[Screenshot pointing data]
-- BEGIN --

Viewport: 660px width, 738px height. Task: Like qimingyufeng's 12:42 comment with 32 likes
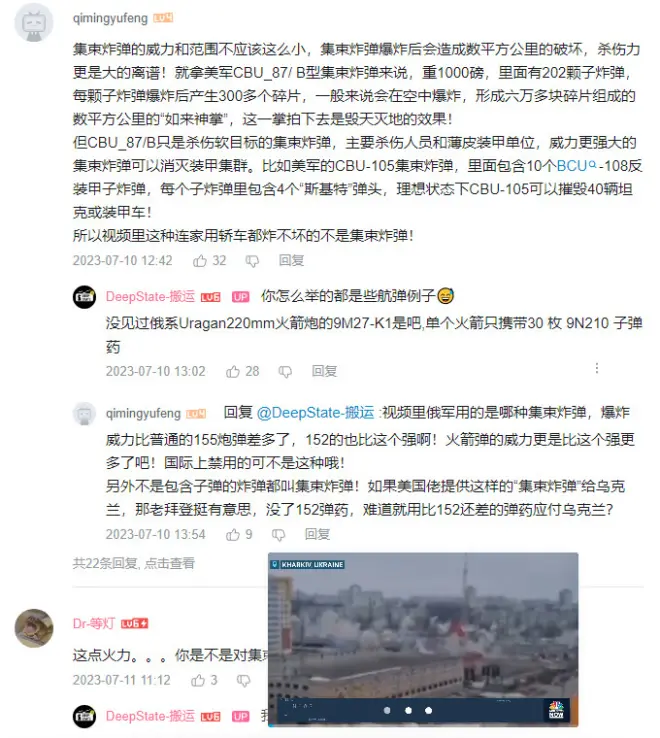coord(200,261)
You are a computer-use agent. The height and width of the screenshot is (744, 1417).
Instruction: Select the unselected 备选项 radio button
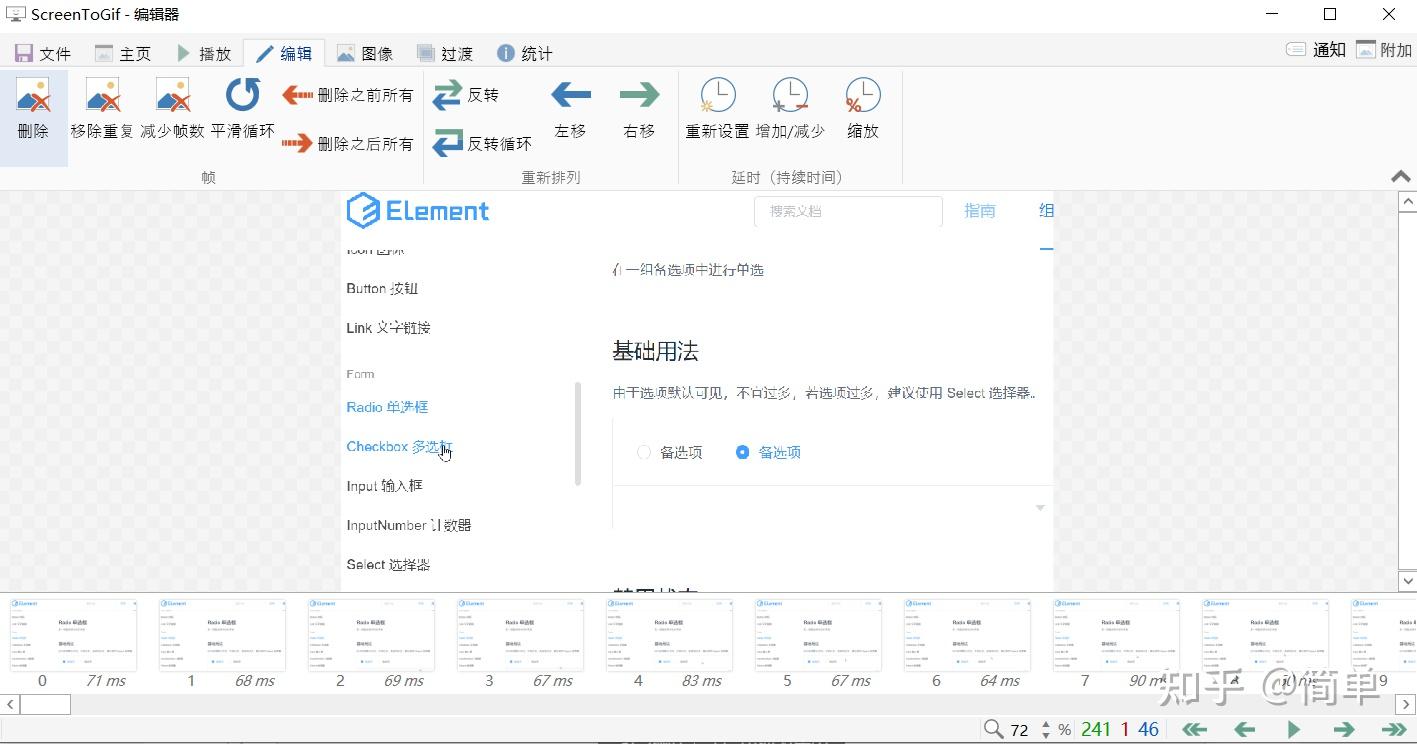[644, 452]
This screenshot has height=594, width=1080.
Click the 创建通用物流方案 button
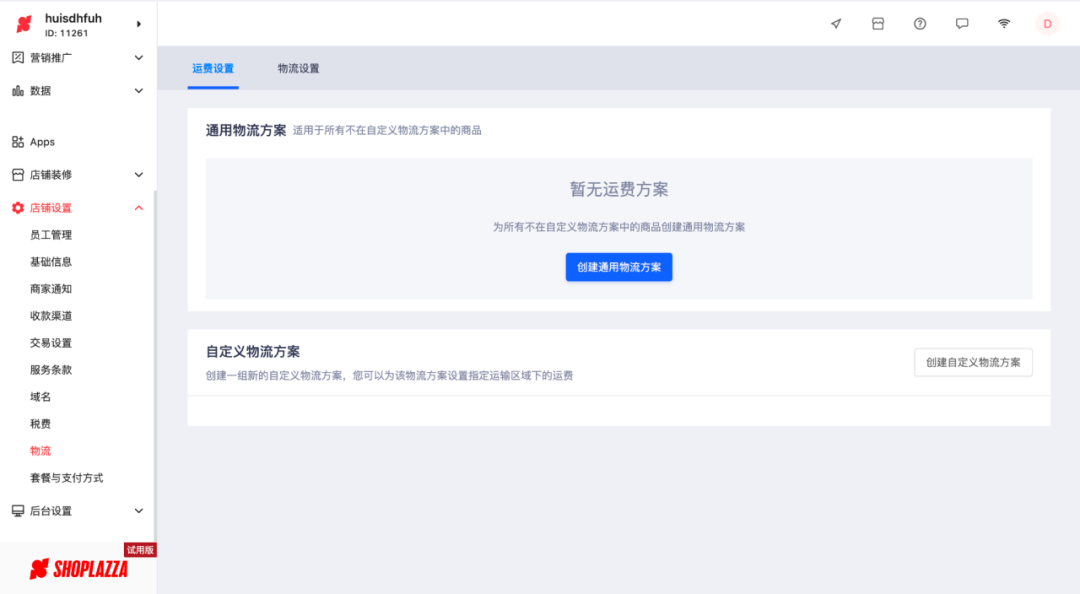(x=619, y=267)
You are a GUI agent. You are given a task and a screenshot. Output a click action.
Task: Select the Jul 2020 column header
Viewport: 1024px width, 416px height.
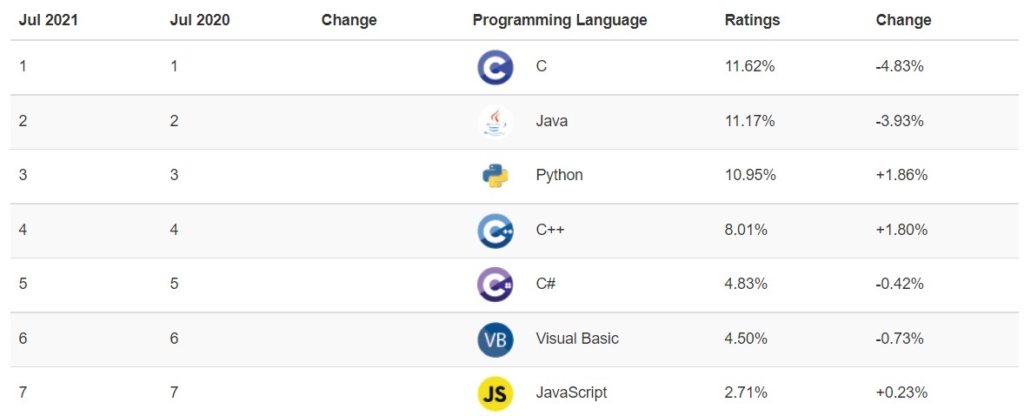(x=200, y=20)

-- END --

What the task requires
Rewrite each of the entries above in full, adding -104 to every coordinate in their answers. Leave the pictures out.

Exercise answer
Viewport: 660px width, 738px height. Task: Like qimingyufeng's 12:42 comment with 32 likes
coord(96,157)
You are a computer-use agent. The height and width of the screenshot is (744, 1417).
Instruction: Select the unselected 备选项 radio button
[540, 348]
This screenshot has height=594, width=1080.
Click the 创建通用物流方案 button
(x=515, y=163)
You are a GUI agent. You are given a task and a screenshot. Output a click action.
Task: Select the Jul 2020 column header
Viewport: 1024px width, 416px height.
(x=96, y=-84)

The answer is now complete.